SELECTED TEXT:
---*---

Optical setup used to optimise and test the deformable mirror for rapid refocusing. AL—aspheric lens; O—microscope objective, TL, tube lens; DM, deformable mirror.

Light transmitted through the star-test mask was collected by objective O1, which was either a 40×/0.85 NA air objective (1-UB827, Olympus) or a 40×/0.80 NA water-immersion objective (LUMPLFLN, Olympus). For the water immersion lens, as the system was aligned in a horizontal plane, we used ultrasound gel (UGEL250, Ana Wiz Ltd) as the immersion medium (which has a refractive index within 1% of that of water). The exit pupil of O1 was relayed via 4 f tube lenses TL1 (Thorlabs TTL100A) and TL2 (Thorlabs TTL200A), onto the DM (DM97-15, Alpao), which applied a phase correction. Ideally, the pupil of O1 (diameter 7.65 mm and 7.20 mm for the air and water immersion objectives respectively) would be imaged onto the DM so that the pupil image matches the size of the DM (diameter 13.5 mm). However, in this setup the image of the pupil overfilled the DM, thereby reducing the NA of the system to 0.75.

In order to avoid using a beamsplitter, the DM was angled with its normal at 10° to the optical axis of O1 and TL1&2, and reflected the refocused wavefront to TL3 (f = 200 mm, TTL200A, Thorlabs), which produced an image on the sCMOS camera (ORCA-Flash4.0 v3, Hamamatsu) with an overall lateral magnification from the star-test mask of 22.2×. The camera was operated in its global reset edge-trigger mode with a 0.5 ms LED illumination pulse timed to occur when all rows of the sensor were exposed. To correct for the distortion introduced by the tilt of the DM with respect to the incident beam, the patterns applied to the DM were scaled by a factor of 1/cos(10°) in the direction parallel to the plane of the optical table.

---*---

INFORMATION SUPPLIED:
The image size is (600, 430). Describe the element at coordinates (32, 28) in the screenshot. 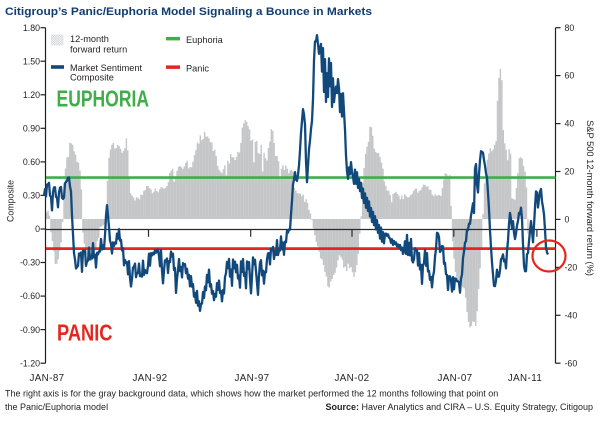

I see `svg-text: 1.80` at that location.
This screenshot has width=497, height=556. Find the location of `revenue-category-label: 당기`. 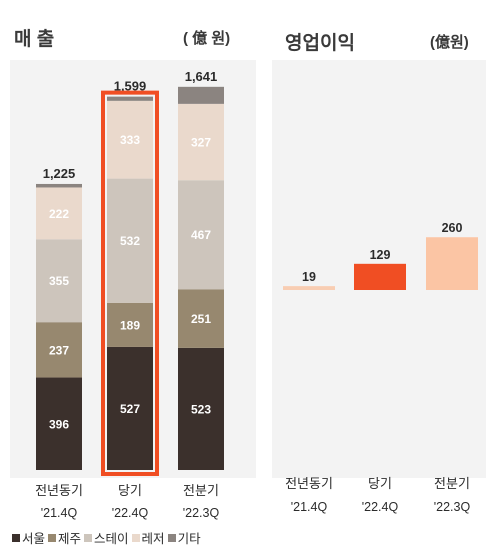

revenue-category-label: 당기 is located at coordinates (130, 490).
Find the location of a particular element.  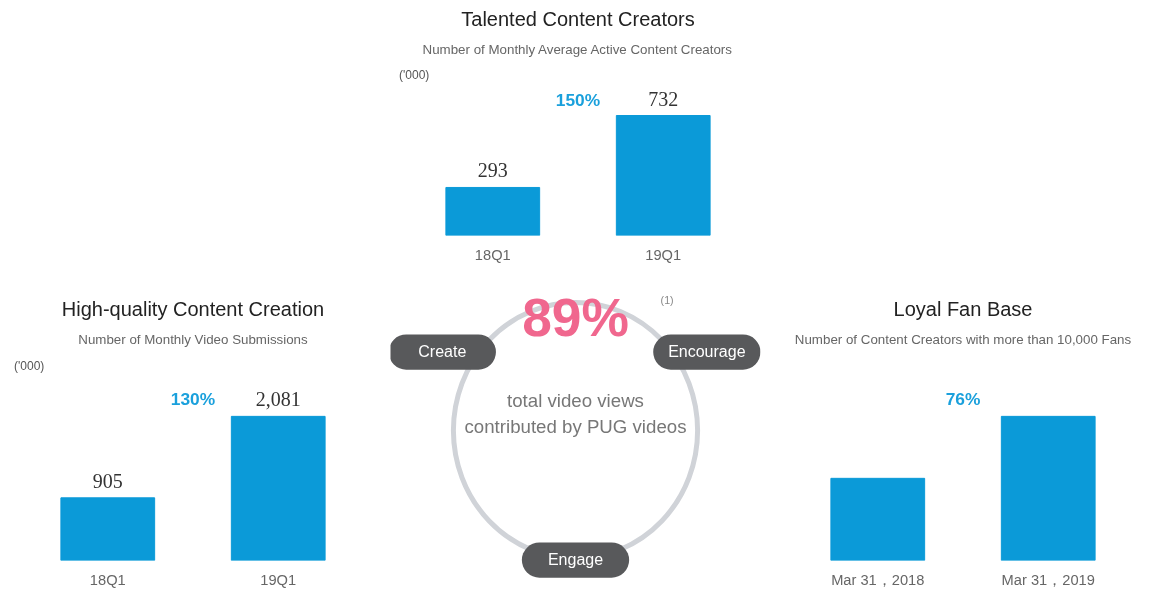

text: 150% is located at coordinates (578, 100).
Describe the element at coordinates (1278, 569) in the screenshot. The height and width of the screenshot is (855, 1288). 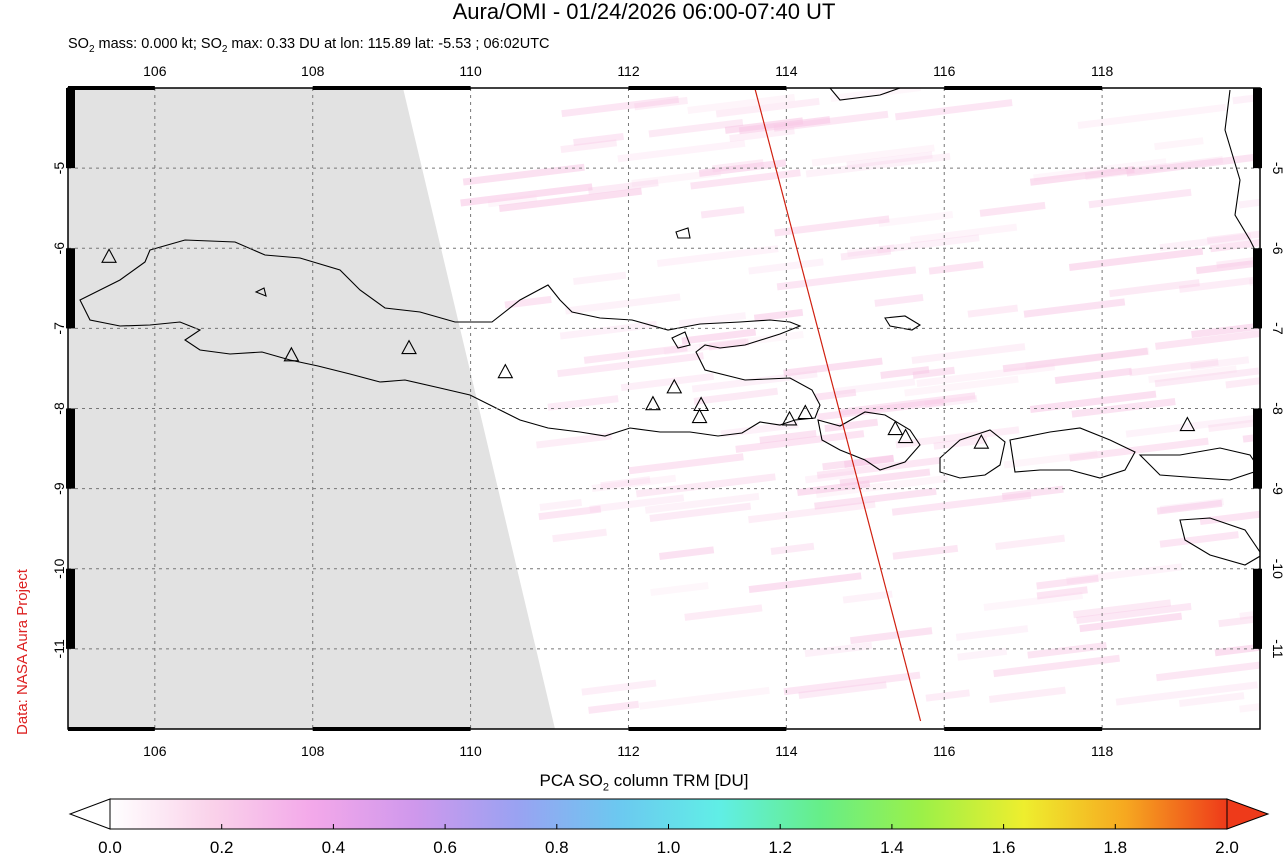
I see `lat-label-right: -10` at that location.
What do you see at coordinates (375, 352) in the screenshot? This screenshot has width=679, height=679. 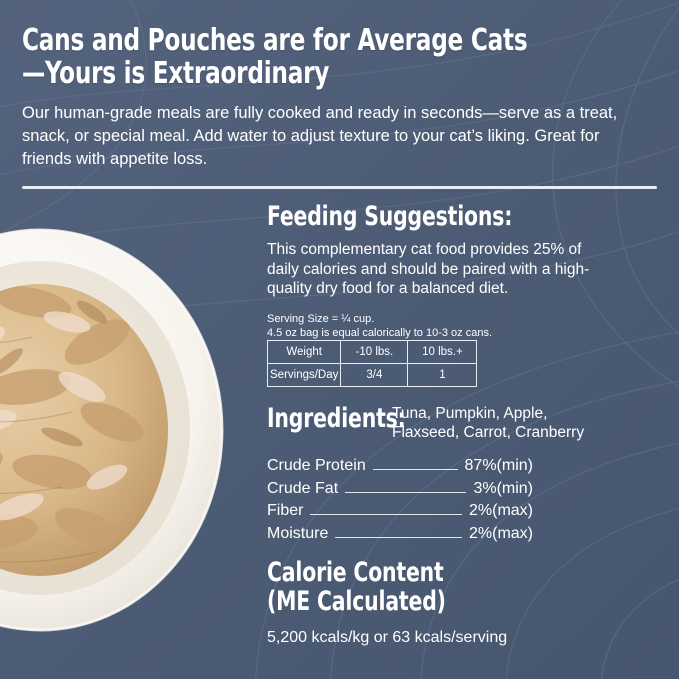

---*---

PROBLEMS TO WORK ON:
1. In the optical setup text, what immersion medium was used with the water-immersion objective?
2. Write out the part of the optical setup text starting at "In order to" and ending at "the optical table.".

ANSWERS GIVEN:
1. Ultrasound gel (UGEL250, Ana Wiz Ltd).

2.
In order to avoid using a beamsplitter, the DM was angled with its normal at 10° to the optical axis of O1 and TL1&2, and reflected the refocused wavefront to TL3 (f = 200 mm, TTL200A, Thorlabs), which produced an image on the sCMOS camera (ORCA-Flash4.0 v3, Hamamatsu) with an overall lateral magnification from the star-test mask of 22.2×. The camera was operated in its global reset edge-trigger mode with a 0.5 ms LED illumination pulse timed to occur when all rows of the sensor were exposed. To correct for the distortion introduced by the tilt of the DM with respect to the incident beam, the patterns applied to the DM were scaled by a factor of 1/cos(10°) in the direction parallel to the plane of the optical table.